Fund managers cut their exposure to both commodities and emerging market equities to record lows this month, as oil and metals seem unable to shrug off price weakness and China recession fears mount, new research shows.
The number of investors pulling out of commodities has increased, with “aggressive” underweights to the sector hitting a record high, according to the Bank of American Merrill Lynch.
Fund managers with general underweights to the commodity sector also hit levels not seen for around 20 months. An anti-commodities stance was also evident with moves out of energy and material stocks while defensive weightings were increased, the bank said.
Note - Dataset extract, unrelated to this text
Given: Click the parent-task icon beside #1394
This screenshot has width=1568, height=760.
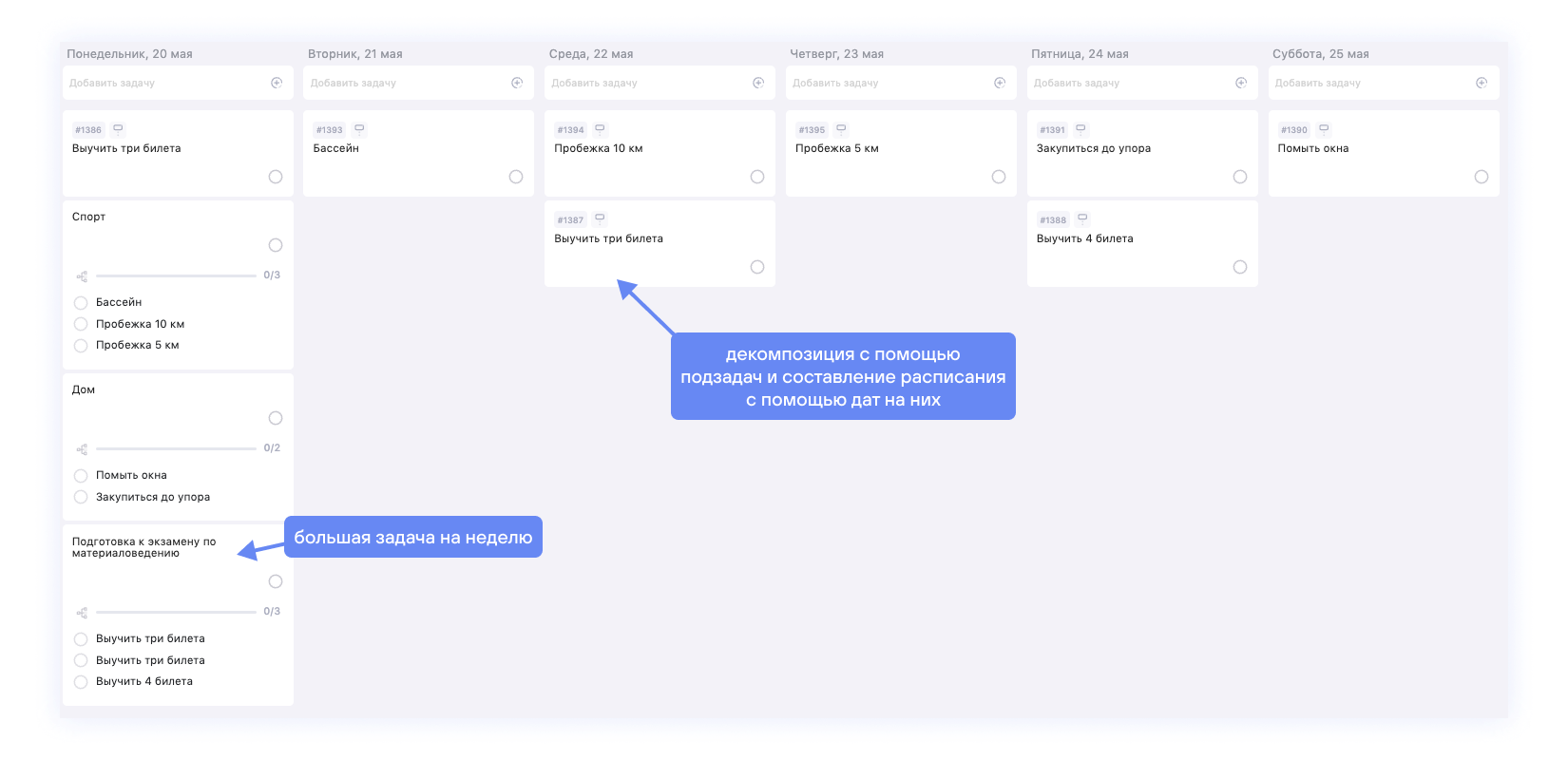Looking at the screenshot, I should [x=600, y=129].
Similarly, the rally in the U.S. dollar, concerns on the timing of a U.S. Federal Reserve interest rate rise and China growth and currency worries have pushed managers to cut their exposure to emerging market equities, also to a fresh record low.
BofA ML polled 202 fund managers at the start of August with a total of $574 billion of assets under management.
“In terms of long-term investment in China, investors should not make the mistake of assuming there is some cohesive plan in Beijing – there is not. The question is whether to take official comments at face value,” said managing partner of Cerno Capital, James Spence.
“The Peoples Bank of China (PBoC) has been somewhat trapped by its own logic. By referencing offshore rates they have made three weaker fixes in the world before changing their minds on the third day,” he said.
China’s benchmark Shanghai Composite index closed down 6.1 percent, at its lowest level since August 7 on Tuesday. Among China’s other indexes, the blue-chip CSI300 and the smaller Shenzhen Composite plummeted 6.2 and 6.6 percent, respectively. This latest slide in Chinese stocks sparked fears that the PBoC could devalue its currency against the U.S. dollar further.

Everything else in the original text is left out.